### Required action
Copy out the line that contains "How do I perform: Click" and the lines after it through the final one in the entries below, exactly, with no other lines.
:::::
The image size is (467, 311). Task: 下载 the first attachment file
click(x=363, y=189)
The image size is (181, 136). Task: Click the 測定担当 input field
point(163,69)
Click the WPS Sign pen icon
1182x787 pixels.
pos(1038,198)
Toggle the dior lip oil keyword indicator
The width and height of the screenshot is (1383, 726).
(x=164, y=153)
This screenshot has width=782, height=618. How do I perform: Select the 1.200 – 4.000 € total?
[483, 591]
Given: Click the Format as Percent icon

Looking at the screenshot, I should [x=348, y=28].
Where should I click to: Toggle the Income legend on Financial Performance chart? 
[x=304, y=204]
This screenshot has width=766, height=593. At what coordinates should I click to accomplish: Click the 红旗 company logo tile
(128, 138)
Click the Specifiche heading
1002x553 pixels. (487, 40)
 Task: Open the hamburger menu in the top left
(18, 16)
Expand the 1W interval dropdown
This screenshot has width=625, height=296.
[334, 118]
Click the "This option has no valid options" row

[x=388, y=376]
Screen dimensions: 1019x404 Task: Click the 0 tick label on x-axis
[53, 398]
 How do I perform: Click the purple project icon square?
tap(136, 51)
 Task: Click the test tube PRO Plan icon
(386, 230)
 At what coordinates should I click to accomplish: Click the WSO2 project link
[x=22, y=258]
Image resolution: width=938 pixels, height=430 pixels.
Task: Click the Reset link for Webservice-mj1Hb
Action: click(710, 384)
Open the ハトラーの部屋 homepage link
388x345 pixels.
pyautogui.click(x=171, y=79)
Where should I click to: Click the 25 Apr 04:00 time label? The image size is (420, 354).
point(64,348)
:::::
### Answer area
 How do I perform: Click the purple project icon square?
tap(136, 51)
 Task: Click the test tube PRO Plan icon
(386, 230)
 At what coordinates should I click to accomplish: Click the WSO2 project link
[x=22, y=258]
Image resolution: width=938 pixels, height=430 pixels.
Task: Click the Reset link for Webservice-mj1Hb
Action: click(710, 384)
Open the ハトラーの部屋 homepage link
388x345 pixels.
pyautogui.click(x=171, y=79)
Where should I click to: Click the 25 Apr 04:00 time label? The image size is (420, 354).
point(64,348)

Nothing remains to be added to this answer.